Wednesday, June 22, 2016

When Film Posters Lie: Crimes Against Billing Orders.

Today, I watched The Place Beyond the Pines, Derek Cianfrance's ambitious morality tale of how an encounter between bank robber (Ryan Gosling) and rookie cop (Bradley Cooper) affects their lives long after the meeting. I wasn't exactly sold on it; the three acts in the movie deteriorated monotonically, with the most gripping set pieces all being at the start of the film. The final act of the film focuses on the interaction between the two characters' sons, and the scenes between Emory Cohen and Dane DeHaan felt like a blasted mumbling contest.

Overall, I was mightily disappointed with The Place Beyond the Pines; there were some good elements: Bradley Cooper was as nuanced and as convincing as I've seen him (I usually can't take him seriously because he's appeared in some godawful Jennifer Lawrence collaborations and both of them bring out the worst in each other, especially when David O. Russell is involved), and the scenes between Ben Mendelsohn and Gosling were nicely done. Based on their chemistry together, I can see why Ryan Gosling chose to cast the Australian in his own movie, Lost River, 2 years later. You even get a tiny glimpse of Mendelsohn's terribad dancing, one of the few redeeming features of Lost River, in this movie.

But another gripe that I had with The Place Beyond the Pines that was no real fault of the filmmakers themselves was the sheer inaccuracy of the billing of Ray Liotta in the film poster. The way Liotta is credited here gives the (misleading) impression that he's the fourth main character in the film. He ain't. Gosling and Cooper are the co-leads, then Eva Mendes, then Dane DeHaan and then Emory Cohen.
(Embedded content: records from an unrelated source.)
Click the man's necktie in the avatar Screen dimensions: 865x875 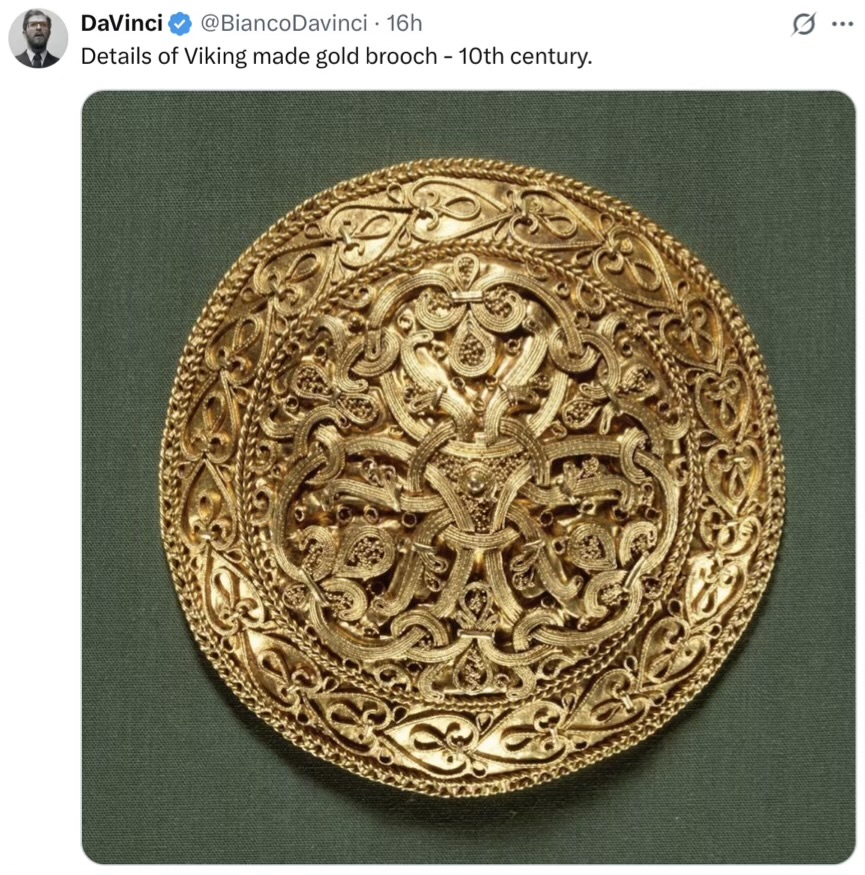tap(37, 60)
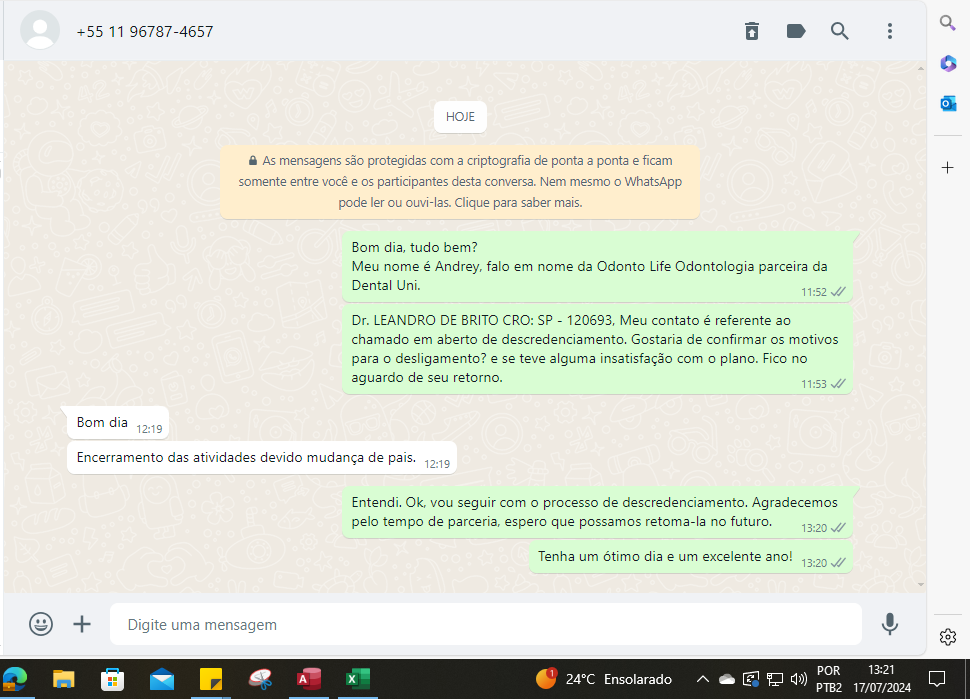Open contact info for +55 11 96787-4657
The height and width of the screenshot is (699, 970).
pyautogui.click(x=145, y=32)
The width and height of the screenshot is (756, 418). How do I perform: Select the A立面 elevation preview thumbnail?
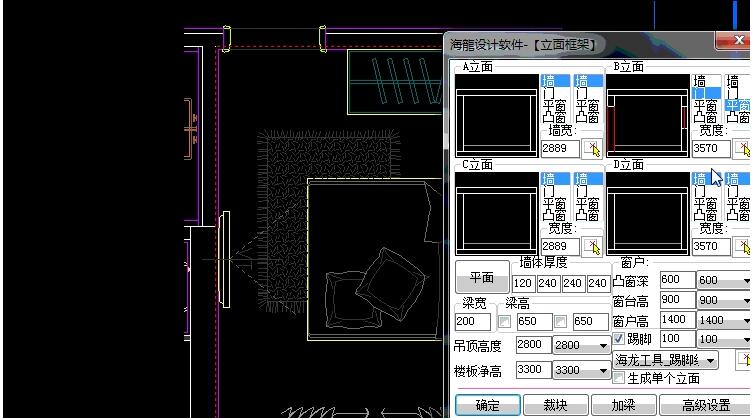tap(496, 114)
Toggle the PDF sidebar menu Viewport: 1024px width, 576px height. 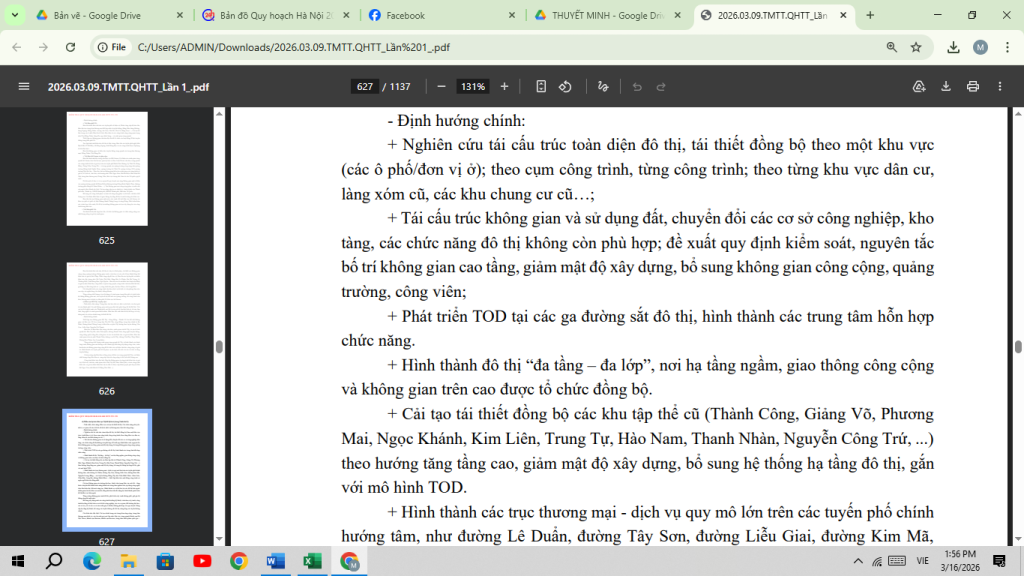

Ben Mendelsohn features in the first and third acts, so he would take sixth precedence. Being generous (and it would be being very generous), Ray Liotta is the seventh main character in the film. At best.

I mean, don't get me wrong, I can see why they did it. Although DeHaan and Emory Cohen are now gaining status and their acting technique has definitely improved (Cohen put his mumbling Brando impression to far better use as an adorable suitor of Saoirse Ronan in 2015's Brooklyn and you know he was good because I don't even begrudge him stealing Domhnall Gleeson's thunder), they weren't that well known in 2013, when the film was released. Whereas Ray Liotta is properly famous, not least for his iconic performance as Henry Hill in Goodfellas. So they were riding on the fame of his name. Fair enough, given the calibre the star they had on their castlist (Liotta's combination of charisma, screen presence and intense-eyed gaze renders him one of my favourite actors).

An even more brazen case of erroneous billing of an actor immortalised by a Martin Scorsese picture would be the combination of the name order and the appearance of a photo of Jonah Hill in the Hail, Caesar! poster. The fact that he's one of the five pictured could let you think he's one of the five main characters. He ain't. His role in Hail, Caesar! is genuinely that of a cameo, lasting less than a minute. As a huge Jonah Hill fan who's two main draws to this picture were the Coen brothers and him, I felt mightily short-changed.

As with Emory Cohen and Dane DeHaan getting trampled over in the Place Beyond the Pines poster, the biggest loser here is Alden Ehrenreich, who stole the show in Hail, Caesar! and if there were any justice in the world, would be in the running for a Best Supporting Actor nomination for what was a warm performance as a rodeo-come-actor who struggles with his lines of on point comic timing. Ehrenreich's role was the size that I had thought Jonah would be getting. Boy was I wrong about that, but it seems bizarre that the best thing about the film doesn't even get his picture on the poster.

Obviously, worse things have happened, and the world will keep spinning. And I can't begrudge Hollywood studios for trotting out their big names ahead of the lesser-known chaps, even if they had more prominence in the film. Money does talk, after all. And in both Ray Liotta and Jonah Hill's case, they succeeded at tricking me. By misrepresenting the magnitude of the actors' screen time in their respective movies on the film posters, the films' distributors lured me into watching the film under false pretences. I'm just too much of a Marty Scorsese fangirl for my own good, goddamnit!

But I'm not in the mood to be fooled for a third time this year by film posters. All I'm saying is, if Jonah Hill isn't actually the lead when I see War Dogs, I won't be best pleased.